**Task**. Please reproduce the entries that follow without a single difference.
(Supplied entries)
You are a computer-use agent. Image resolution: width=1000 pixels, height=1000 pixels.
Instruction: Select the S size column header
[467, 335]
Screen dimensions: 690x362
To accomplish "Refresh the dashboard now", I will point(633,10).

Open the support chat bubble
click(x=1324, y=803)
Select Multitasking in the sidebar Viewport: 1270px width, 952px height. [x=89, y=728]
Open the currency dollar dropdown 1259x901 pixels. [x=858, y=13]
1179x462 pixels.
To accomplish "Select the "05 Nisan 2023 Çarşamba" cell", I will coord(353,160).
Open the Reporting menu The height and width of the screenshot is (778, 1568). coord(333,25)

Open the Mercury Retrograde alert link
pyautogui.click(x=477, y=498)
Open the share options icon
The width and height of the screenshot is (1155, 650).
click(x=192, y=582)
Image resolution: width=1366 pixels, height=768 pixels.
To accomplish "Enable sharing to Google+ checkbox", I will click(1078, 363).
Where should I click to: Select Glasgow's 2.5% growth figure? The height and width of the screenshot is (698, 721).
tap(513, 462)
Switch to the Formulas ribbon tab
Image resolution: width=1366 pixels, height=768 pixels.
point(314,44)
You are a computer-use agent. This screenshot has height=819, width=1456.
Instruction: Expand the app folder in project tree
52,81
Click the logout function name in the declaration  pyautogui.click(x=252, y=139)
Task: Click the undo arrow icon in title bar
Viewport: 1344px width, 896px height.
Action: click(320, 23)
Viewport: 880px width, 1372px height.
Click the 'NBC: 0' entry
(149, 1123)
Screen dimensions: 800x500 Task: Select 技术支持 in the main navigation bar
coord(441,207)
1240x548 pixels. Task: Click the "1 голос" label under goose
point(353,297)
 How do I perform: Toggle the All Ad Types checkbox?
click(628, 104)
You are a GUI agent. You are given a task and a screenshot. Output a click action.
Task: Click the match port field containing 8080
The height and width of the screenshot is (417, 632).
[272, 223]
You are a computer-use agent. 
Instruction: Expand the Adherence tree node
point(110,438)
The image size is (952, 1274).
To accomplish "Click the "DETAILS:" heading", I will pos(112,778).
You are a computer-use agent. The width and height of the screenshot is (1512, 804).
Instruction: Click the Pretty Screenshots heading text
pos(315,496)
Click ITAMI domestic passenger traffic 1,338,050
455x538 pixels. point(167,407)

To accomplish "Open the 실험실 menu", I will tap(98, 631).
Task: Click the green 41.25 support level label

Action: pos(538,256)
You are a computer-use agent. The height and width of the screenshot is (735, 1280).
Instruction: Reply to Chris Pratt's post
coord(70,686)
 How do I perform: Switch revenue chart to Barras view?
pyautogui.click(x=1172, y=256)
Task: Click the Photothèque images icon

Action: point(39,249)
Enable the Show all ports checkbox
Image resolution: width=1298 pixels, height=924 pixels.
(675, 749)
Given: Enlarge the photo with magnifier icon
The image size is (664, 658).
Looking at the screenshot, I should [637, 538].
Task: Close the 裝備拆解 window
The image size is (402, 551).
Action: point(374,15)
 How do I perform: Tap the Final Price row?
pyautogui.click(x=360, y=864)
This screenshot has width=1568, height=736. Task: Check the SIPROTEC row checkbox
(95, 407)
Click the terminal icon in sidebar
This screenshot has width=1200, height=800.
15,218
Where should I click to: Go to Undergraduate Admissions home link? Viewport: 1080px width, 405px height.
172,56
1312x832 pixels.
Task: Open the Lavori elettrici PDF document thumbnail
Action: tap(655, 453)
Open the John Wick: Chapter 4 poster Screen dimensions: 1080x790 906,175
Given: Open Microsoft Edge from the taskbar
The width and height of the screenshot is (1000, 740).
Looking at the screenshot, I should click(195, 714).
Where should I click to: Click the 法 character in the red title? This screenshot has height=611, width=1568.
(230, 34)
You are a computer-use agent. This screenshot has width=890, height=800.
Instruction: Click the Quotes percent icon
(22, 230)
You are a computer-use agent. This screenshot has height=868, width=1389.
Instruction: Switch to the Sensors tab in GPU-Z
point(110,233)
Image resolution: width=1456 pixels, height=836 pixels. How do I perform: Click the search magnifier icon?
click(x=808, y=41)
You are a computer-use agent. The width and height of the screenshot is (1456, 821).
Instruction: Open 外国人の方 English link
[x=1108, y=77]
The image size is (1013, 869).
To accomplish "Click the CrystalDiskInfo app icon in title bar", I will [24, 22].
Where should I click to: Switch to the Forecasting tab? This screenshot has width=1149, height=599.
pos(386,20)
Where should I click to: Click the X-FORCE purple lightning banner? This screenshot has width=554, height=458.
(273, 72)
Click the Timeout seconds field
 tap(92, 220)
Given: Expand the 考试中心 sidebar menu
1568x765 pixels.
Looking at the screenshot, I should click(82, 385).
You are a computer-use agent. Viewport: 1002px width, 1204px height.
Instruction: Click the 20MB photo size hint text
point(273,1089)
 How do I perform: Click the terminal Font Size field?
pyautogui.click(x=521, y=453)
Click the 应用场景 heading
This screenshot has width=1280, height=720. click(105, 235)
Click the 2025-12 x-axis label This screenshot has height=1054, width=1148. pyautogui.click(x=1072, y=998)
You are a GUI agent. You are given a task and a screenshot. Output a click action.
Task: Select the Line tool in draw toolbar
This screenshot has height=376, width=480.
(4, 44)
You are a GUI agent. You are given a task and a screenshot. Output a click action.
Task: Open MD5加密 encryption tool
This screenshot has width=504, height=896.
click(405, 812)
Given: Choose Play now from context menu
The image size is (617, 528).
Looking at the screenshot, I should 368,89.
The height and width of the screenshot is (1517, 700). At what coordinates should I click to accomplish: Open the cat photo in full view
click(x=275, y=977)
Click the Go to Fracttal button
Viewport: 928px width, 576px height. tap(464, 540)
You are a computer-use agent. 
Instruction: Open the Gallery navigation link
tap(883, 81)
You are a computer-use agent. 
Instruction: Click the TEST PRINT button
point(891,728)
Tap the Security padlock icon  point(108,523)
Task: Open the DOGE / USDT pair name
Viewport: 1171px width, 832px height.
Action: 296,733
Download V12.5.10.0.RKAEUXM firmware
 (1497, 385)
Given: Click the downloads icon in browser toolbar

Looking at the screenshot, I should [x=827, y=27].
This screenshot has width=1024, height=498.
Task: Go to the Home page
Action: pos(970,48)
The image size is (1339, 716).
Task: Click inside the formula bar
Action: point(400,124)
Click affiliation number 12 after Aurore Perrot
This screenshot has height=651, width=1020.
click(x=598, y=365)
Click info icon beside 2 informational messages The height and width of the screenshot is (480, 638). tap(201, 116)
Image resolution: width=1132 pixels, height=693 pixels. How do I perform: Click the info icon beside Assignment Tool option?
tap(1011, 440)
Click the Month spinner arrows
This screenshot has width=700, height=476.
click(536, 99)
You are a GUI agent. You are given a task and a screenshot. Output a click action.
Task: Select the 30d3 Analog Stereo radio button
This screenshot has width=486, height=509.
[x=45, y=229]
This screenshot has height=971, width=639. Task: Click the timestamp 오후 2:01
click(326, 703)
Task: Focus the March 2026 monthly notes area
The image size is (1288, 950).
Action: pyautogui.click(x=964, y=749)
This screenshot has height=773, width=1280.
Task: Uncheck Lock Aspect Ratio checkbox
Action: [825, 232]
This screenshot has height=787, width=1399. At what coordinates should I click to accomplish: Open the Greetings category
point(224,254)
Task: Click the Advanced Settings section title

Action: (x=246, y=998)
(End Supplied entries)
**Solution to this problem**.
You are a computer-use agent. Image resolution: width=1000 pixels, height=1000 pixels.
Instruction: Select the S size column header
[467, 335]
Screen dimensions: 690x362
To accomplish "Refresh the dashboard now", I will point(633,10).

Open the support chat bubble
click(x=1324, y=803)
Select Multitasking in the sidebar Viewport: 1270px width, 952px height. [x=89, y=728]
Open the currency dollar dropdown 1259x901 pixels. [x=858, y=13]
1179x462 pixels.
To accomplish "Select the "05 Nisan 2023 Çarşamba" cell", I will coord(353,160).
Open the Reporting menu The height and width of the screenshot is (778, 1568). coord(333,25)

Open the Mercury Retrograde alert link
pyautogui.click(x=477, y=498)
Open the share options icon
The width and height of the screenshot is (1155, 650).
click(x=192, y=582)
Image resolution: width=1366 pixels, height=768 pixels.
To accomplish "Enable sharing to Google+ checkbox", I will click(1078, 363).
Where should I click to: Select Glasgow's 2.5% growth figure? The height and width of the screenshot is (698, 721).
tap(513, 462)
Switch to the Formulas ribbon tab
Image resolution: width=1366 pixels, height=768 pixels.
point(314,44)
You are a computer-use agent. This screenshot has height=819, width=1456.
Instruction: Expand the app folder in project tree
52,81
Click the logout function name in the declaration  pyautogui.click(x=252, y=139)
Task: Click the undo arrow icon in title bar
Viewport: 1344px width, 896px height.
Action: click(320, 23)
Viewport: 880px width, 1372px height.
Click the 'NBC: 0' entry
(149, 1123)
Screen dimensions: 800x500 Task: Select 技术支持 in the main navigation bar
coord(441,207)
1240x548 pixels. Task: Click the "1 голос" label under goose
point(353,297)
 How do I perform: Toggle the All Ad Types checkbox?
click(628, 104)
You are a GUI agent. You are given a task and a screenshot. Output a click action.
Task: Click the match port field containing 8080
The height and width of the screenshot is (417, 632).
[272, 223]
You are a computer-use agent. 
Instruction: Expand the Adherence tree node
point(110,438)
The image size is (952, 1274).
To accomplish "Click the "DETAILS:" heading", I will pos(112,778).
You are a computer-use agent. The width and height of the screenshot is (1512, 804).
Instruction: Click the Pretty Screenshots heading text
pos(315,496)
Click ITAMI domestic passenger traffic 1,338,050
455x538 pixels. point(167,407)

To accomplish "Open the 실험실 menu", I will tap(98, 631).
Task: Click the green 41.25 support level label

Action: pos(538,256)
You are a computer-use agent. The height and width of the screenshot is (735, 1280).
Instruction: Reply to Chris Pratt's post
coord(70,686)
 How do I perform: Switch revenue chart to Barras view?
pyautogui.click(x=1172, y=256)
Task: Click the Photothèque images icon

Action: point(39,249)
Enable the Show all ports checkbox
Image resolution: width=1298 pixels, height=924 pixels.
(675, 749)
Given: Enlarge the photo with magnifier icon
The image size is (664, 658).
Looking at the screenshot, I should [637, 538].
Task: Close the 裝備拆解 window
The image size is (402, 551).
Action: point(374,15)
 How do I perform: Tap the Final Price row?
pyautogui.click(x=360, y=864)
This screenshot has width=1568, height=736. Task: Check the SIPROTEC row checkbox
(95, 407)
Click the terminal icon in sidebar
This screenshot has width=1200, height=800.
15,218
Where should I click to: Go to Undergraduate Admissions home link? Viewport: 1080px width, 405px height.
172,56
1312x832 pixels.
Task: Open the Lavori elettrici PDF document thumbnail
Action: tap(655, 453)
Open the John Wick: Chapter 4 poster Screen dimensions: 1080x790 906,175
Given: Open Microsoft Edge from the taskbar
The width and height of the screenshot is (1000, 740).
Looking at the screenshot, I should click(195, 714).
Where should I click to: Click the 法 character in the red title? This screenshot has height=611, width=1568.
(230, 34)
You are a computer-use agent. This screenshot has width=890, height=800.
Instruction: Click the Quotes percent icon
(22, 230)
You are a computer-use agent. This screenshot has height=868, width=1389.
Instruction: Switch to the Sensors tab in GPU-Z
point(110,233)
Image resolution: width=1456 pixels, height=836 pixels. How do I perform: Click the search magnifier icon?
click(x=808, y=41)
You are a computer-use agent. The width and height of the screenshot is (1456, 821).
Instruction: Open 外国人の方 English link
[x=1108, y=77]
The image size is (1013, 869).
To accomplish "Click the CrystalDiskInfo app icon in title bar", I will [24, 22].
Where should I click to: Switch to the Forecasting tab? This screenshot has width=1149, height=599.
pos(386,20)
Where should I click to: Click the X-FORCE purple lightning banner? This screenshot has width=554, height=458.
(273, 72)
Click the Timeout seconds field
 tap(92, 220)
Given: Expand the 考试中心 sidebar menu
1568x765 pixels.
Looking at the screenshot, I should click(82, 385).
You are a computer-use agent. Viewport: 1002px width, 1204px height.
Instruction: Click the 20MB photo size hint text
point(273,1089)
 How do I perform: Click the terminal Font Size field?
pyautogui.click(x=521, y=453)
Click the 应用场景 heading
This screenshot has width=1280, height=720. click(105, 235)
Click the 2025-12 x-axis label This screenshot has height=1054, width=1148. pyautogui.click(x=1072, y=998)
You are a GUI agent. You are given a task and a screenshot. Output a click action.
Task: Select the Line tool in draw toolbar
This screenshot has height=376, width=480.
(4, 44)
You are a GUI agent. You are given a task and a screenshot. Output a click action.
Task: Open MD5加密 encryption tool
This screenshot has width=504, height=896.
click(405, 812)
Given: Choose Play now from context menu
The image size is (617, 528).
Looking at the screenshot, I should 368,89.
The height and width of the screenshot is (1517, 700). At what coordinates should I click to accomplish: Open the cat photo in full view
click(x=275, y=977)
Click the Go to Fracttal button
Viewport: 928px width, 576px height. tap(464, 540)
You are a computer-use agent. 
Instruction: Open the Gallery navigation link
tap(883, 81)
You are a computer-use agent. 
Instruction: Click the TEST PRINT button
point(891,728)
Tap the Security padlock icon  point(108,523)
Task: Open the DOGE / USDT pair name
Viewport: 1171px width, 832px height.
Action: 296,733
Download V12.5.10.0.RKAEUXM firmware
 (1497, 385)
Given: Click the downloads icon in browser toolbar

Looking at the screenshot, I should [x=827, y=27].
This screenshot has width=1024, height=498.
Task: Go to the Home page
Action: pos(970,48)
The image size is (1339, 716).
Task: Click inside the formula bar
Action: point(400,124)
Click affiliation number 12 after Aurore Perrot
This screenshot has height=651, width=1020.
click(x=598, y=365)
Click info icon beside 2 informational messages The height and width of the screenshot is (480, 638). tap(201, 116)
Image resolution: width=1132 pixels, height=693 pixels. How do I perform: Click the info icon beside Assignment Tool option?
tap(1011, 440)
Click the Month spinner arrows
This screenshot has width=700, height=476.
click(536, 99)
You are a GUI agent. You are given a task and a screenshot. Output a click action.
Task: Select the 30d3 Analog Stereo radio button
This screenshot has width=486, height=509.
[x=45, y=229]
This screenshot has height=971, width=639. Task: Click the timestamp 오후 2:01
click(326, 703)
Task: Focus the March 2026 monthly notes area
The image size is (1288, 950).
Action: pyautogui.click(x=964, y=749)
This screenshot has height=773, width=1280.
Task: Uncheck Lock Aspect Ratio checkbox
Action: [825, 232]
This screenshot has height=787, width=1399. At what coordinates should I click to accomplish: Open the Greetings category
point(224,254)
Task: Click the Advanced Settings section title

Action: (x=246, y=998)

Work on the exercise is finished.